ART-PRESENTATION: Jean-Michel Othoniel,Dark Matters Part II
Jean-Michel Othoniel made sculptures using sulphur and wax in his early work. A turning point in his output came following year when he began employing glass. Working with the finest glassmakers in Murano, he explored the properties of a material that subsequently became a hallmark of his work. Seven years later, his first piece of public sculpture “Le Kiosque des Noctambule”’ was installed on Place Colette above the Palais Royal-Musée du Louvre metro station in Paris (Part I).
By Efi Michalarou
Photo: Perrotin Gallery Archive
With an ensemble of new and original works, some specially created for the exhibition Jean-Michel Othoniel’s solo exhibition “Dark Matters”, marks the inauguration of the whole building of Perrotin Gallery in New York. The artist’s latest creations in New York are characterized by the figure of the oxymoron, bringing together the monumental and the fragile, the austere and the marvelous, minimalism and baroque. In Othoniel’s enchanted world, heaven and hell have the same face: one of a phantasmagorical universe over which the pain and judgment of our human realm have no hold.

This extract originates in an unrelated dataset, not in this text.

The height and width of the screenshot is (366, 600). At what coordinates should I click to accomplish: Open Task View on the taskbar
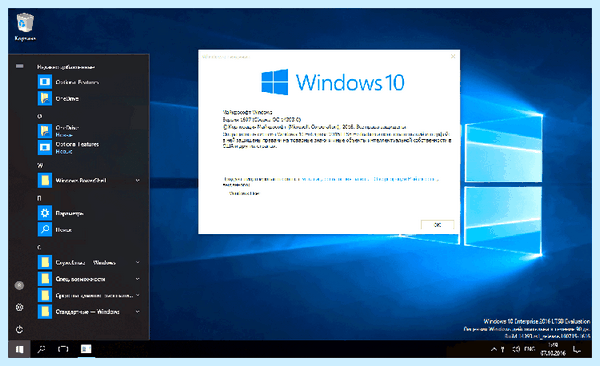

The phantasmagoria receives and unifies opposites, be they moral judgments (good and evil) or aesthetic divisions (beautiful and ugly, abstract and figurative). It attains the artistic fulfillment sought by the Romantics. Mixing polished metal with mirrored glass, the works in this new exhibition are devoted to storms and the violence of the elements. The central pieces, a spring gushing forth from a blue grotto and gigantic tornadoes spinning like mobiles, are surrounded by walls of mirrored bricks, cascading necklaces and large suspended glass beads knots. The sculptures seek the violence of shapes; they demonstrate the perfect balance of hanging ellipses and the reflections between them. The artist also draws from his fascination for observing the mathematical combinations of reflections endlessly multiplied, which gave rise to a dialogue with Mexican mathematician Aubin Arroyo. The images he develops in his research echo the reflecting sculptures that Othoniel created in homage to Jacques Lacan.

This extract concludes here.